# McGizmo HD45 Osram Diamond Dragon FLuPIC 2.2A Mod



## darkzero (Aug 22, 2009)

Originally had a LuxV XX1T & a NEWBBx2 & was a nice thrower. Now it's the farthest throwing HD45 I've ever seen! Don't worry, the X-bin still lives in another head. Hope the owner enjoys!

-McGizmo HD45
-Osram Diamond Dragon LUW W5AP (Bin: NY 5Q)
-Cutdown 0.77" FLuPIC 2.2A V2.2
-Bored out McR-45
-2.2A-2.3A w/ AW 18650


----------



## darkzero (Aug 22, 2009)

Reserved


----------



## csshih (Aug 22, 2009)

Beautiful modding, as always. :twothumbs


----------



## brighterisbetter (Aug 22, 2009)

Looks great Will :thumbsup:. I always wondered what it would be like switching FLuPIC modes with a twisty, but my Draco isn't too bad at all. Seems like this setup is gonna be great. Congrats to the owner.


----------



## donn_ (Aug 22, 2009)

WOOT!

Can't wait for this one, Will. I love the look of that emitter down inside the McR45 reflector.

Bruce...Flupic actually works very well in a twisty. I have another HD45 which Milky visited, leaving behind an SSCP4 and a Flupic, and it works great.

BTW...the X-bin which used to live in the HD45 is now in a bare aluminum McLux PR head, which also ought to be great fun.


----------



## tx101 (Aug 22, 2009)

Donn has the coolest toys :twothumbs

@2.2A how hot does the HD45 get ?


----------



## donn_ (Aug 22, 2009)

I expect it'll generate a good bit of heat on burst, but the HD45 has a massive head, and should sink it well.

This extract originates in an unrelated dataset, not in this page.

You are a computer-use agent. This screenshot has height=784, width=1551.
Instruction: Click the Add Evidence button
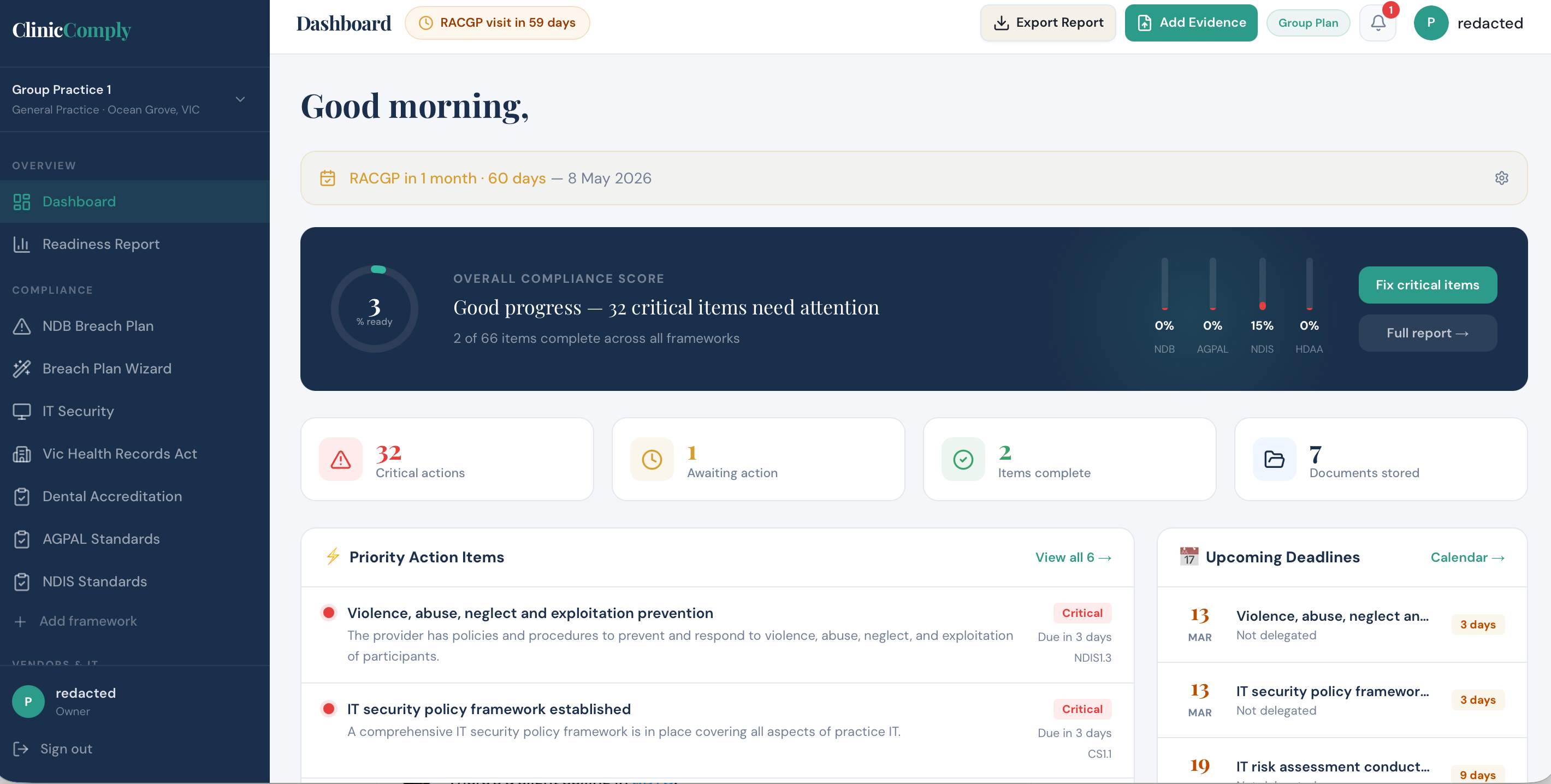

The 2.2A burst is 10% higher than Osram's maximum rating for the emitter, but I figure if I only use burst sparingly, it should be ok. I have a few of these driven at 2A, and they have no problems at all.


----------



## darkzero (Aug 22, 2009)

tx101 said:


> @2.2A how hot does the HD45 get ?


 
Donn is right, the HD45 does a great job heatsinking the DD. I ran it for 5 mins or so on max just to see how hot it gets & heat is not an issue. I've done a number of various Mr Bulk lights with this same bin emitter driven by D2DIM/LionHeart drivers & they can get pretty toasty at 2A.


----------



## tx101 (Aug 22, 2009)

darkzero said:


> Donn is right, the HD45 does a great job heatsinking the DD. I ran it for 5 mins or so on max just to see how hot it gets & heat is not an issue. I've done a number of various Mr Bulk lights with this same bin emitter driven by D2DIM/LionHeart drivers & they can get pretty toasty at 2A.



Thanks for the info :thumbsup:

I have a couple of lights that I modded myself with Diamond Dragons
but they are all driven at 1400ma or 1500ma
Hmm ... maybe its time to give them a little boost


----------



## darkzero (Aug 22, 2009)

donn_ said:


> WOOT!
> 
> Can't wait for this one, Will. I love the look of that emitter down inside the McR45 reflector.
> 
> BTW...the X-bin which used to live in the HD45 is now in a bare aluminum McLux PR head, which also ought to be great fun.


 
Donn, packaged shipped today. :wave:

Although the XX1T had the legs cut short cause it was in the HD45 I got into the PR head ok. I also cleaned up those black stains for you. Hope you enjoy this one too!


----------



## 3D black mag (Aug 22, 2009)

Very nice work, looks great!


3D black mag


----------



## maxspeeds (Aug 22, 2009)

Great work as always, Will! Do you happen to have any comparable beamshots of the HD45 DD and maybe a luxV HD45?


----------



## BSBG (Aug 23, 2009)

maxspeeds said:


> Great work as always, Will! Do you happen to have any comparable beamshots of the HD45 DD and maybe a luxV HD45?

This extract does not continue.